- _GIVEN EXERCISE_
List the primary sources the post below on using pyLDAvis with MALLET names for learning how to use the libraries.

- _GIVEN PASSAGE_
** Begin **

Using pyLDAvis with Mallet | Jeri E. Wieringa

Update: I think I have finally figured out the trick to smoothing for the document-topic matrix - really I was making things more difficult than I needed to. Because I optimized the topic distribution, the alpha value IS the list of values, which can be added to the matrix of document-topic counts without any additional trouble or manipulation. I’ve updated the code and the visualization below to reflect this change. As a result, there is more variation in topic size (which makes sense) and the number match the doc-topics output from MALLET (which I should have been using to verify my results all along.)

One useful library for viewing a topic model is LDAvis, an R package for creating interactive web visualizations of topic models, and its Python port, PyLDAvis. This library is focused on visualizing a topic model, using PCA to chart the relationship between topics and between topics and words in the topic model. It is also agnostic about library you use to create the topic model, so long as you extract the necessary data in the correct formats.

While the python version of the library works very smoothly with Gensim, which I have discussed before, there is little documentation for how to move from a topic model created using MALLET to data that can be processed by the LDAvis library. For reasons that require their own blog post, I have shifted from using Gensim for my topic model to using MALLET (spoilers: better documentation of output formats, more widespread use in the humanities so better documentation and code examples generally). But I still wanted to use this library to visualize the full model as a way of generating an overall view of the relationship between the 250 topics it contains.

The documentation for both LDAvis and PyLDAvis relies primarily on code examples to demonstrate how to use the libraries. My primary sources were a python example and two R examples, one focused on manipulating the model data and one on the full model to visualization process. The “details” documentation for the R library also proved key for trouble-shooting when the outputs did not match my expectations. (Pro tip: word order matters.)

Looking at the examples, the data required for the visualization library are:

topic-term distributions (matrix, phi)
document-topic distributions (matrix, theta)
document lengths (number vector)

** End **

- _GIVEN MATERIAL_
** Begin **

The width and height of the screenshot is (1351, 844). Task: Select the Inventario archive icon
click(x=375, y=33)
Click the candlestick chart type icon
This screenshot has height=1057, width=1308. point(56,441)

** End **

- _RESULT FOR THIS EXERCISE_
- A Python example
- An R example focused on manipulating the model data
- An R example covering the full process from model to visualization